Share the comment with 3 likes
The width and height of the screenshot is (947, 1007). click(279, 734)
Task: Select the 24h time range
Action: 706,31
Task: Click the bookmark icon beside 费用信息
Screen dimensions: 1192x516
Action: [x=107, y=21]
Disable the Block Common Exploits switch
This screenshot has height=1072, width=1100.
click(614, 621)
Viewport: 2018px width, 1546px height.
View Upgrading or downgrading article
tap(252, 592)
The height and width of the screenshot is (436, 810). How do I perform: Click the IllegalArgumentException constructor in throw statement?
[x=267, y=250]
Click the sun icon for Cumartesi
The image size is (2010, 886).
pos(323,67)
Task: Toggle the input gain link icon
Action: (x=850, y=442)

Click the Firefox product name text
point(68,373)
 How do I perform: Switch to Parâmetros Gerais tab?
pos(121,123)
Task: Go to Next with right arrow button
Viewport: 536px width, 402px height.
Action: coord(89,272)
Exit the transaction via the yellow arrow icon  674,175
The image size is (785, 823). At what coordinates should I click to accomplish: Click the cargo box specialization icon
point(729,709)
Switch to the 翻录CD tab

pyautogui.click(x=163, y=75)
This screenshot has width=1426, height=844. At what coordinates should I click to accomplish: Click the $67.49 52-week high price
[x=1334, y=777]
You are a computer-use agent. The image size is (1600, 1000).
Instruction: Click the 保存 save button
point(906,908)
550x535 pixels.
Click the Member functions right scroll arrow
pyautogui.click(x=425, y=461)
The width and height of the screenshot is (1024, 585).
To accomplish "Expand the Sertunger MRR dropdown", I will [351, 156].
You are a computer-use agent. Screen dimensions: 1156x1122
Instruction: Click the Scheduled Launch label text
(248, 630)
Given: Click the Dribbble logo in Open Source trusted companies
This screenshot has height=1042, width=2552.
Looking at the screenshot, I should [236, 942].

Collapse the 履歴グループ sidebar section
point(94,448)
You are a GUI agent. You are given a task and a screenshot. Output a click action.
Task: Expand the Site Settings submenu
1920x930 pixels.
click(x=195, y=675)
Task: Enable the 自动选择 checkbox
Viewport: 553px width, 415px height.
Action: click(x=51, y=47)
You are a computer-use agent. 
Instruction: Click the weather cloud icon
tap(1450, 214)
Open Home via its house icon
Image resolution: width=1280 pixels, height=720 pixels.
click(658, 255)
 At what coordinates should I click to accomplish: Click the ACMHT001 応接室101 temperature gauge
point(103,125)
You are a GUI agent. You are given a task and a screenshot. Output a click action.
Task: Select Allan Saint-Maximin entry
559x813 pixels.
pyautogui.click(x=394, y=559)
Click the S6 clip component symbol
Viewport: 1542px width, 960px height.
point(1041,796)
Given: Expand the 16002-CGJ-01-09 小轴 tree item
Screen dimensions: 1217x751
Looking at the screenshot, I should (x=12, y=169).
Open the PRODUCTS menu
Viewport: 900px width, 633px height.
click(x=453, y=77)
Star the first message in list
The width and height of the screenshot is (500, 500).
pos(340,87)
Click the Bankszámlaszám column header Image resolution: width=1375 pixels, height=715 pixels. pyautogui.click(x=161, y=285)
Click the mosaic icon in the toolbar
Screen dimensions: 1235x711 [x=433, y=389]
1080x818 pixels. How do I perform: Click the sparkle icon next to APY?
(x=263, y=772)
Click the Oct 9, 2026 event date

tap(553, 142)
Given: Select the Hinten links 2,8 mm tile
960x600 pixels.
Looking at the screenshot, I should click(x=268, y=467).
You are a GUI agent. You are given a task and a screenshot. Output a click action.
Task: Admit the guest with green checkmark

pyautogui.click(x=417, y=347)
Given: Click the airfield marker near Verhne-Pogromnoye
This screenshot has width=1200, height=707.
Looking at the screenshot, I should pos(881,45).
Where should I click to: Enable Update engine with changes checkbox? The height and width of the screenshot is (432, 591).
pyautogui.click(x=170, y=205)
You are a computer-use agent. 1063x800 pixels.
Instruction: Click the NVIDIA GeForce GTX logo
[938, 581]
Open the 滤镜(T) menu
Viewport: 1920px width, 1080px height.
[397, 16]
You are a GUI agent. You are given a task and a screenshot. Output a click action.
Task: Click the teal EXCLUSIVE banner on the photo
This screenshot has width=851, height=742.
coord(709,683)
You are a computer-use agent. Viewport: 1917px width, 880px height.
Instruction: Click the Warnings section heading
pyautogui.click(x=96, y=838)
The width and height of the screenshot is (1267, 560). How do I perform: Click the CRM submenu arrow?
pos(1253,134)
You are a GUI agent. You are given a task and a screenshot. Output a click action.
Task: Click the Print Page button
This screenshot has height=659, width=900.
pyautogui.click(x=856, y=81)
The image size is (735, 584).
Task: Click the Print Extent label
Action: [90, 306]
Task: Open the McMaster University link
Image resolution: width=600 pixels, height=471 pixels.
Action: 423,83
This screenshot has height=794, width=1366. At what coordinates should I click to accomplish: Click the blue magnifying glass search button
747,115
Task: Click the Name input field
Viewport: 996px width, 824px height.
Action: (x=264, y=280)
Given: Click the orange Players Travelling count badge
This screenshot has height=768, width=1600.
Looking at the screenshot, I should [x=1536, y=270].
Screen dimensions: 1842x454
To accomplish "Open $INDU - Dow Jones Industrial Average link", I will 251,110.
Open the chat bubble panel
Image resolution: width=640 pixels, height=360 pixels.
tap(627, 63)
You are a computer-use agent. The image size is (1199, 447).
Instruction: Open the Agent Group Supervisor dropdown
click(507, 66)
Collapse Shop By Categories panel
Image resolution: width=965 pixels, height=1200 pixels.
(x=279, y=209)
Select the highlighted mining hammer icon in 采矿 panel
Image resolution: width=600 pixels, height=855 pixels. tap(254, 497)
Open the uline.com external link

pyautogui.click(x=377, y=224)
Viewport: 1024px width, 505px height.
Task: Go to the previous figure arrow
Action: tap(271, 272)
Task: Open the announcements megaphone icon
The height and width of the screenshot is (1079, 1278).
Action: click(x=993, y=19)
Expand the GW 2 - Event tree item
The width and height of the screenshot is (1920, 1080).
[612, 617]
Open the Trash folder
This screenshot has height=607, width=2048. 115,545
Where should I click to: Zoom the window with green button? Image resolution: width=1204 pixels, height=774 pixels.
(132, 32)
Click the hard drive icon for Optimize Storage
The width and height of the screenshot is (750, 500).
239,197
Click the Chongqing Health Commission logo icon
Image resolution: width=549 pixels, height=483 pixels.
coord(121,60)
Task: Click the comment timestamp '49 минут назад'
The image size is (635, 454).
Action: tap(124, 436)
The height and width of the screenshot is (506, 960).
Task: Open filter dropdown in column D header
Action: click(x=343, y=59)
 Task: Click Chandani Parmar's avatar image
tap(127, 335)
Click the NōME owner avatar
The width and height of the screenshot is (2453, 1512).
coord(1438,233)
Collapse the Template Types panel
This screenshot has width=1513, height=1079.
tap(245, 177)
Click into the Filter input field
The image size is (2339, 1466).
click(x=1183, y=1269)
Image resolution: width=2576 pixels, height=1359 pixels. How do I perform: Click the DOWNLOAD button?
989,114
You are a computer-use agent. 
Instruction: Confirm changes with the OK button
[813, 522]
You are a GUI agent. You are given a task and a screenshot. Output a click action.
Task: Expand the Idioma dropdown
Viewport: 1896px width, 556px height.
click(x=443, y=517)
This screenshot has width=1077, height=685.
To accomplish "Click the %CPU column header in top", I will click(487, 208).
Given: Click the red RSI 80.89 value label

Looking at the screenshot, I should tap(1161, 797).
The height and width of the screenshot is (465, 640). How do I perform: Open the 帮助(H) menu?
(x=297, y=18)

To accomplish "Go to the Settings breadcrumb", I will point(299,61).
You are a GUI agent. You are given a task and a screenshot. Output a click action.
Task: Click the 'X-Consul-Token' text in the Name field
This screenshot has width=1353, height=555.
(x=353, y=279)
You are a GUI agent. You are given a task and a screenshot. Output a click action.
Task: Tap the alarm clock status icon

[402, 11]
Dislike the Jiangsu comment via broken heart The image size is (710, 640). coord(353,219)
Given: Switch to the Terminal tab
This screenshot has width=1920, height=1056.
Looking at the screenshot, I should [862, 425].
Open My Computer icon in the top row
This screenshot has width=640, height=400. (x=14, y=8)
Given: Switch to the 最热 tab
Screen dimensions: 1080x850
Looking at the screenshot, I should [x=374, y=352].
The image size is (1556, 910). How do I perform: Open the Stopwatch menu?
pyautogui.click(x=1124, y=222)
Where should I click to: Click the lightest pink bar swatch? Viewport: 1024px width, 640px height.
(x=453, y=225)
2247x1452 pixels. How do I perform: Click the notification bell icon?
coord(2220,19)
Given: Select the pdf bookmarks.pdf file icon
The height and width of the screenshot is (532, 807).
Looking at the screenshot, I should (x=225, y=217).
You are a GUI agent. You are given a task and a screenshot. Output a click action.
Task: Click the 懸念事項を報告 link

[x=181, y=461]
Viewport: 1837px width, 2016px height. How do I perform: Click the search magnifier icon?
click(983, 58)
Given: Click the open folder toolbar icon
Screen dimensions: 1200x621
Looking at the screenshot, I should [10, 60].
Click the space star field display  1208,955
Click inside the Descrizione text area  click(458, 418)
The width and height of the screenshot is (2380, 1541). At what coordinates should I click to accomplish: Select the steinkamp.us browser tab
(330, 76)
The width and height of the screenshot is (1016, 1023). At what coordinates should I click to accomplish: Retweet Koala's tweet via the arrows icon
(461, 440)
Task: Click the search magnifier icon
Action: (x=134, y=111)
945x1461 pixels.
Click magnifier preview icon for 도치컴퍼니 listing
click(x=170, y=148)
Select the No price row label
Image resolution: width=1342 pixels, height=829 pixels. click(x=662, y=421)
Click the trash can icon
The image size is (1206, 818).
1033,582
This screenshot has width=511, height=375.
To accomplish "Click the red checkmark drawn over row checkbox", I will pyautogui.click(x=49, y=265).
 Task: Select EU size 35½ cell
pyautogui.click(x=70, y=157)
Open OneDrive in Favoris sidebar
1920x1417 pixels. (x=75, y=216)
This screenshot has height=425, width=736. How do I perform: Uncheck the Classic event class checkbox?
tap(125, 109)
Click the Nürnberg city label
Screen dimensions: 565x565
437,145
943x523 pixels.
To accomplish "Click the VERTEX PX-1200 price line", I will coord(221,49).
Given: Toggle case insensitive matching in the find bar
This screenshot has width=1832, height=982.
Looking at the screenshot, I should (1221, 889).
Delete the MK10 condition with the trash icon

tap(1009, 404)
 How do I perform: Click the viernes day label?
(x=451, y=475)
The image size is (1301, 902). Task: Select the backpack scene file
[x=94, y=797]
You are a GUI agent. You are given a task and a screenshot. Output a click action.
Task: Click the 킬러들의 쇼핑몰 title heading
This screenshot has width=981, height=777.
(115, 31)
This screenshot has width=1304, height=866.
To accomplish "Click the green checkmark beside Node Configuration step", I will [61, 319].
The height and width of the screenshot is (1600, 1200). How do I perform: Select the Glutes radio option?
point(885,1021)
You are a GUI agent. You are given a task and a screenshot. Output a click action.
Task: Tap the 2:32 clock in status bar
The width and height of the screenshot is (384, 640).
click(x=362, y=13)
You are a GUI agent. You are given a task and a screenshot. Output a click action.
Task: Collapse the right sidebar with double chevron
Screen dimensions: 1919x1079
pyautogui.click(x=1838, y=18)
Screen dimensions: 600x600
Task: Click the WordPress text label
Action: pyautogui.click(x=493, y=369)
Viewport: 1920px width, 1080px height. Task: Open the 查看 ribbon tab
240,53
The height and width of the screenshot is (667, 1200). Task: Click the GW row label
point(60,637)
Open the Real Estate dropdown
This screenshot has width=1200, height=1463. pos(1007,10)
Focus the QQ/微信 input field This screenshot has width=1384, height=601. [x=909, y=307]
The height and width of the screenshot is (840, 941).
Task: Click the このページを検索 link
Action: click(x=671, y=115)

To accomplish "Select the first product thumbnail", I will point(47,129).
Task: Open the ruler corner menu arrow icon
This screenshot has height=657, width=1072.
*****
The problem
Write out the material from its first line through the line containing "pos(121,123)", swapping "bookmark" for "star" and leaving everything else unchanged.

The output
Share the comment with 3 likes
The width and height of the screenshot is (947, 1007). click(279, 734)
Task: Select the 24h time range
Action: 706,31
Task: Click the star icon beside 费用信息
Screen dimensions: 1192x516
Action: [x=107, y=21]
Disable the Block Common Exploits switch
This screenshot has height=1072, width=1100.
click(614, 621)
Viewport: 2018px width, 1546px height.
View Upgrading or downgrading article
tap(252, 592)
The height and width of the screenshot is (436, 810). How do I perform: Click the IllegalArgumentException constructor in throw statement?
[x=267, y=250]
Click the sun icon for Cumartesi
The image size is (2010, 886).
pos(323,67)
Task: Toggle the input gain link icon
Action: (x=850, y=442)

Click the Firefox product name text
point(68,373)
 How do I perform: Switch to Parâmetros Gerais tab?
pos(121,123)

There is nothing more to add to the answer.